- _EXERCISE_: In the listing below, print exactly the lines between the line holding "TRANG CHỦ (391, 251)" and the line holding "Довідник по CSS (203, 127)", inclusive, and no more.

- _SUPPLIED RECORDS_:
◇ ◇ ◇ ◇
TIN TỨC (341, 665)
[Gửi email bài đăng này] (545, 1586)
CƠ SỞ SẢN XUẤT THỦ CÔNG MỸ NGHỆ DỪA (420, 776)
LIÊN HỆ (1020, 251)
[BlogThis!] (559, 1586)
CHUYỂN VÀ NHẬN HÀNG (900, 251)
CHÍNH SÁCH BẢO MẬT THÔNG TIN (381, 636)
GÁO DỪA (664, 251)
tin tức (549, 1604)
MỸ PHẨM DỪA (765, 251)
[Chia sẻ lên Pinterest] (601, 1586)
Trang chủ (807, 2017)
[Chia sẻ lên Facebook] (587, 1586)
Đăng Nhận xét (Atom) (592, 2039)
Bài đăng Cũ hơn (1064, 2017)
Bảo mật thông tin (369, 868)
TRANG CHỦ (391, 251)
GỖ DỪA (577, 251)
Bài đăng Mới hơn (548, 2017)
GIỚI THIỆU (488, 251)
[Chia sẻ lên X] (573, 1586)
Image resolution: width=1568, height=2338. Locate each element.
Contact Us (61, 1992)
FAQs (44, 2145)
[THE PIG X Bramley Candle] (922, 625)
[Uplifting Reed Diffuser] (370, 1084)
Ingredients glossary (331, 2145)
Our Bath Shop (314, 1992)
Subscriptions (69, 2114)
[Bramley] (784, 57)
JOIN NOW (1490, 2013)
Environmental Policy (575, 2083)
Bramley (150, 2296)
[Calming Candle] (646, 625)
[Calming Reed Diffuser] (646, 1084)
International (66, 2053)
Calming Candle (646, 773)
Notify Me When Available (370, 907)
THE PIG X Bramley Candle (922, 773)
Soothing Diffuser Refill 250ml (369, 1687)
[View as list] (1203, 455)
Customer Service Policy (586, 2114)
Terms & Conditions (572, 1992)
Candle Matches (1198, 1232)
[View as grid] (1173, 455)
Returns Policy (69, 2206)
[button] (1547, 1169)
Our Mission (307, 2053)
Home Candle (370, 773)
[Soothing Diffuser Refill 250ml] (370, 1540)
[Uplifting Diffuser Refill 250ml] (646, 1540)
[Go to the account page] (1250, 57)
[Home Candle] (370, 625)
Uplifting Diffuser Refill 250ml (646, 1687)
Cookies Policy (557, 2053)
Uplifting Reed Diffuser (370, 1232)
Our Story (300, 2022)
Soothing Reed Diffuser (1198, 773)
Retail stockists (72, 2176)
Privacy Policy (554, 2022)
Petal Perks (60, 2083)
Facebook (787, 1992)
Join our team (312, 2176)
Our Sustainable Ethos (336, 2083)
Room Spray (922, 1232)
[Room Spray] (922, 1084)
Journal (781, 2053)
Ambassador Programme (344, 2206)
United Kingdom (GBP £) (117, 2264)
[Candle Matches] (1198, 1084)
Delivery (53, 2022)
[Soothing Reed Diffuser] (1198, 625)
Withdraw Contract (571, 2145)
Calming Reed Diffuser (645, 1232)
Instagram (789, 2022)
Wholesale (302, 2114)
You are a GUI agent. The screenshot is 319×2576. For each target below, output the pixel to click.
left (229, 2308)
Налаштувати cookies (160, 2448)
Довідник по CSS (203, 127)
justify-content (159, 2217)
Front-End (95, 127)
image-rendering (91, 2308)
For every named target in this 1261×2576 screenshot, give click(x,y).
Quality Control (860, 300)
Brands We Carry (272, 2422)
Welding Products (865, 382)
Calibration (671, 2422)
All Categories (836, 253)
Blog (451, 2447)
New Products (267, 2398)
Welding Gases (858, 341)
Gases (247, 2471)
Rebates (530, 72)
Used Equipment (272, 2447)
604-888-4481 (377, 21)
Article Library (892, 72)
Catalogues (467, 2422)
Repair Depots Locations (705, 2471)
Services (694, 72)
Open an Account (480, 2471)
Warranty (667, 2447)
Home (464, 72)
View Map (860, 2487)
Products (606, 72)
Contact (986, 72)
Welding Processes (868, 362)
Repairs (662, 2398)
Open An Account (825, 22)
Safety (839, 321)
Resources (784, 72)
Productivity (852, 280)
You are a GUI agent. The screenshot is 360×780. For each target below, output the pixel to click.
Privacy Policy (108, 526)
◇ ◇ ◇ ◇
- _RESULT BELOW_:
TRANG CHỦ (391, 251)
GỖ DỪA (577, 251)
Bài đăng Mới hơn (548, 2017)
GIỚI THIỆU (488, 251)
[Chia sẻ lên X] (573, 1586)
Image resolution: width=1568, height=2338. Locate each element.
Contact Us (61, 1992)
FAQs (44, 2145)
[THE PIG X Bramley Candle] (922, 625)
[Uplifting Reed Diffuser] (370, 1084)
Ingredients glossary (331, 2145)
Our Bath Shop (314, 1992)
Subscriptions (69, 2114)
[Bramley] (784, 57)
JOIN NOW (1490, 2013)
Environmental Policy (575, 2083)
Bramley (150, 2296)
[Calming Candle] (646, 625)
[Calming Reed Diffuser] (646, 1084)
International (66, 2053)
Calming Candle (646, 773)
Notify Me When Available (370, 907)
THE PIG X Bramley Candle (922, 773)
Soothing Diffuser Refill 250ml (369, 1687)
[View as list] (1203, 455)
Customer Service Policy (586, 2114)
Terms & Conditions (572, 1992)
Candle Matches (1198, 1232)
[View as grid] (1173, 455)
Returns Policy (69, 2206)
[button] (1547, 1169)
Our Mission (307, 2053)
Home Candle (370, 773)
[Soothing Diffuser Refill 250ml] (370, 1540)
[Uplifting Diffuser Refill 250ml] (646, 1540)
[Go to the account page] (1250, 57)
[Home Candle] (370, 625)
Uplifting Diffuser Refill 250ml (646, 1687)
Cookies Policy (557, 2053)
Uplifting Reed Diffuser (370, 1232)
Our Story (300, 2022)
Soothing Reed Diffuser (1198, 773)
Retail stockists (72, 2176)
Privacy Policy (554, 2022)
Petal Perks (60, 2083)
Facebook (787, 1992)
Join our team (312, 2176)
Our Sustainable Ethos (336, 2083)
Room Spray (922, 1232)
[Room Spray] (922, 1084)
Journal (781, 2053)
Ambassador Programme (344, 2206)
United Kingdom (GBP £) (117, 2264)
[Candle Matches] (1198, 1084)
Delivery (53, 2022)
[Soothing Reed Diffuser] (1198, 625)
Withdraw Contract (571, 2145)
Calming Reed Diffuser (645, 1232)
Instagram (789, 2022)
Wholesale (302, 2114)
You are a GUI agent. The screenshot is 319×2576. For each target below, output the pixel to click.
left (229, 2308)
Налаштувати cookies (160, 2448)
Довідник по CSS (203, 127)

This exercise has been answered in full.